Could you rewrite the entries from the line with "724x1568 pixels." to the line with "tap(316, 1441)", substituting "thumbs up" for "clapping hands" and leaving everything else unchanged? Leave the pictures out of your answer.

##### Records to use

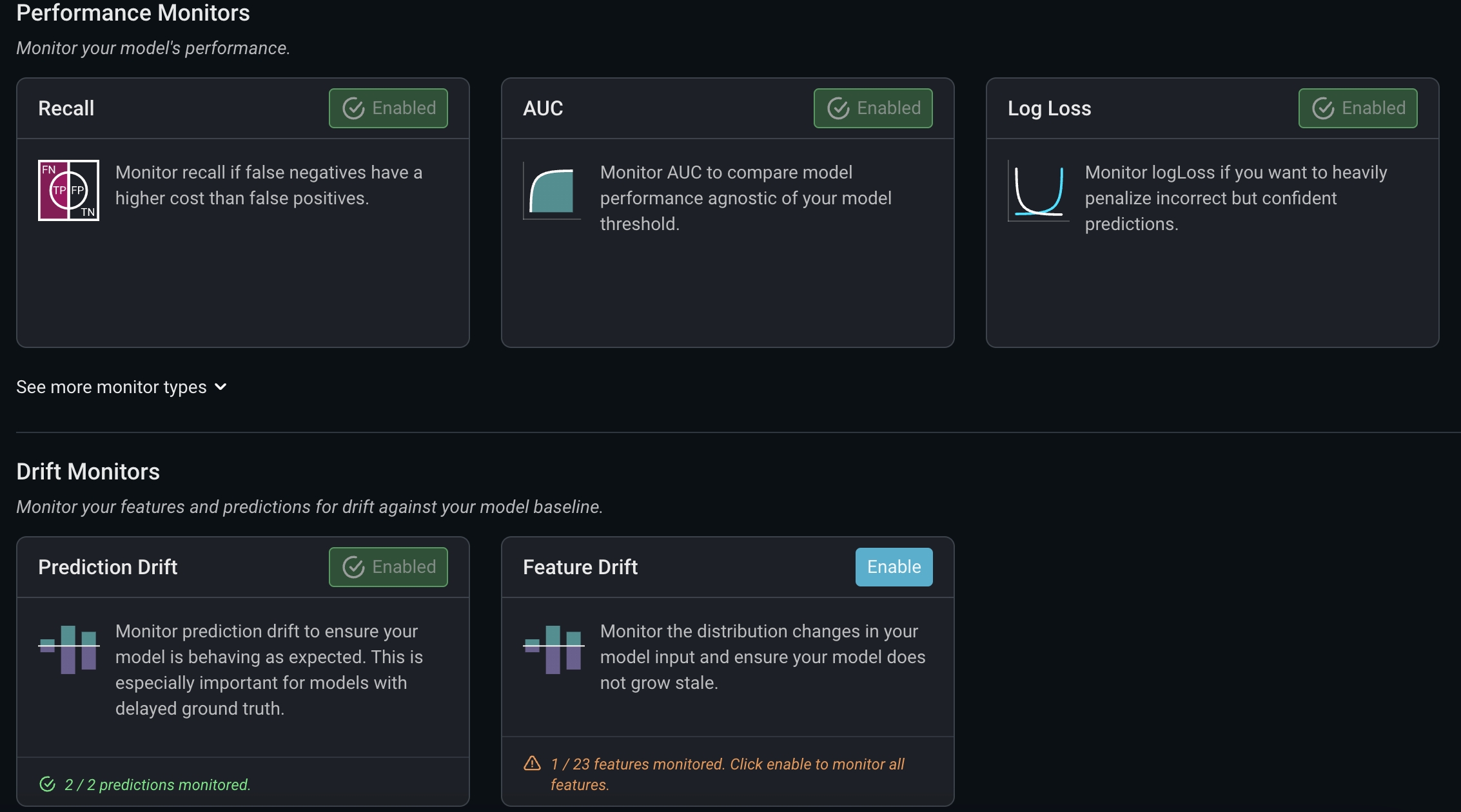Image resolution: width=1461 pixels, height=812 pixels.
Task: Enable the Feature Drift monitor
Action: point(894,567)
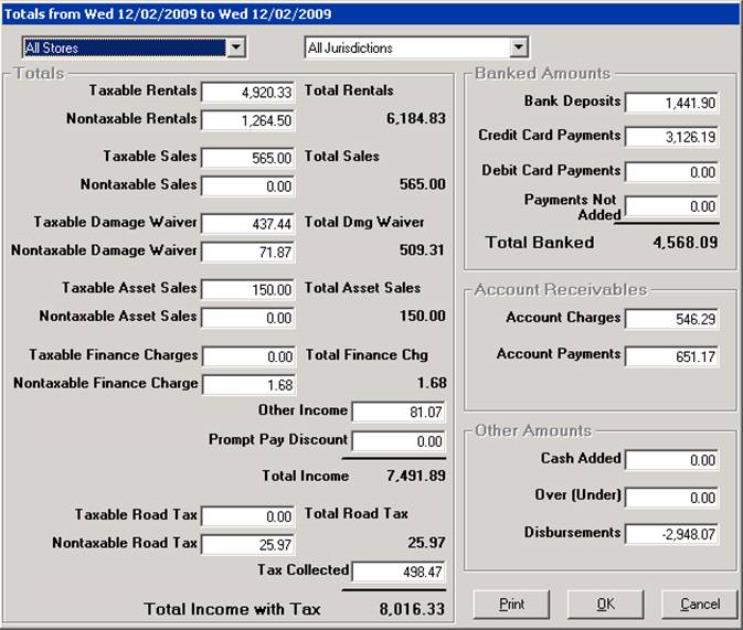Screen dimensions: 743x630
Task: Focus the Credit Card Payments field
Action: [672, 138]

##########
##### Records to use

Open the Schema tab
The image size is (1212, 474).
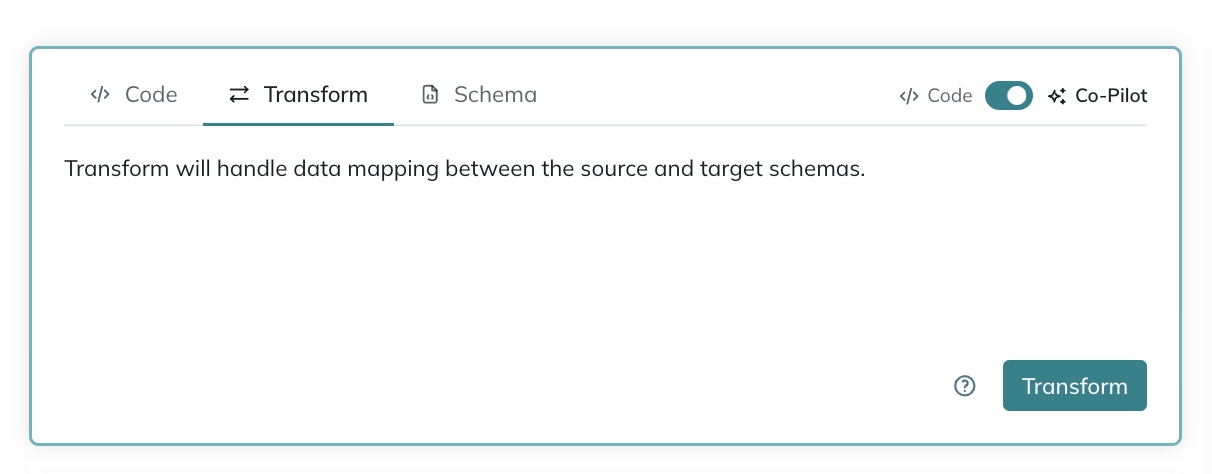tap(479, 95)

##########
##### Records to use

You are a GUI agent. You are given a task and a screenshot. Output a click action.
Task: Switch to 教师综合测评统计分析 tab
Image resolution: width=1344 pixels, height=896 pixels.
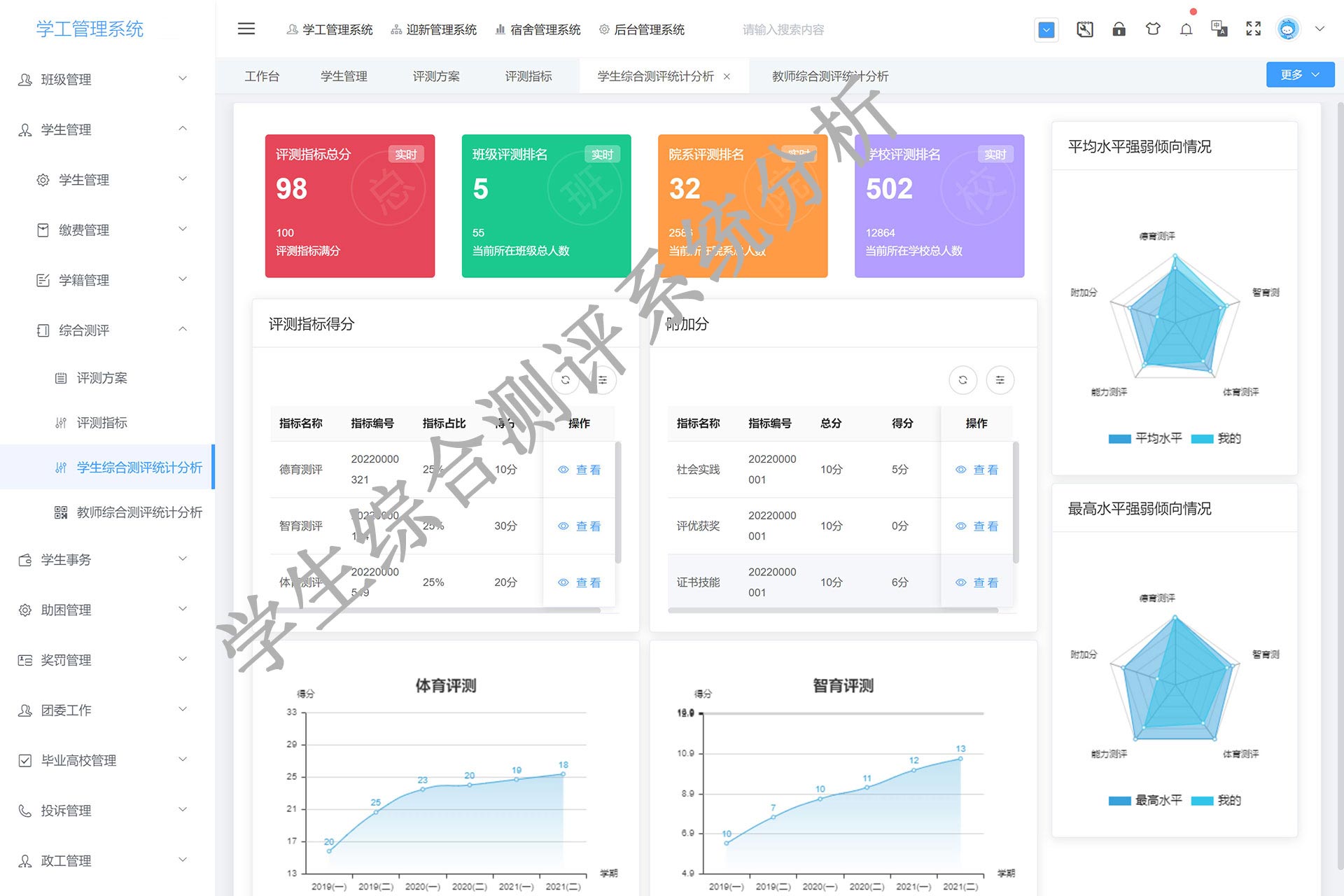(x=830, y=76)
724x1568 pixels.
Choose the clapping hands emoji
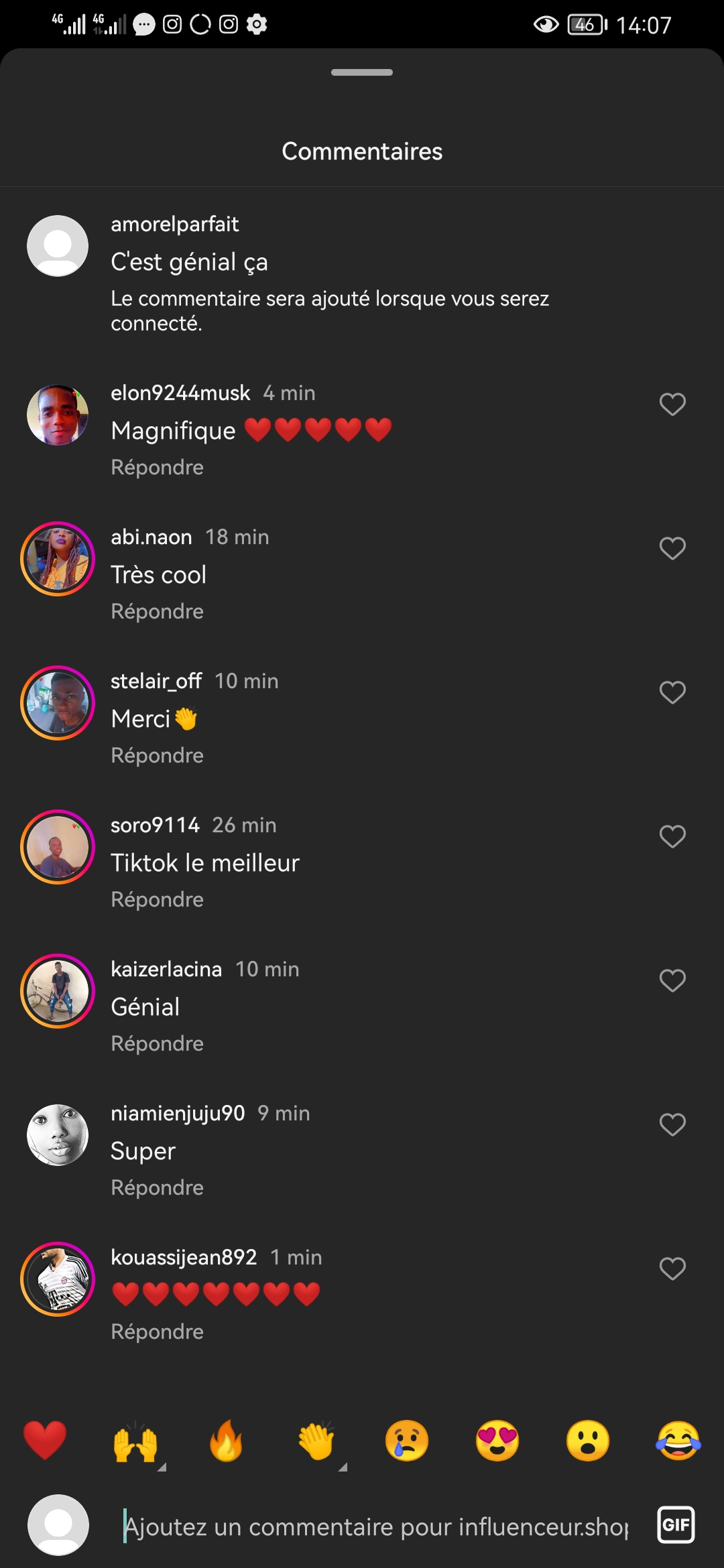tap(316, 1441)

##########

■ Task answer
724x1568 pixels.
Choose the thumbs up emoji
tap(316, 1441)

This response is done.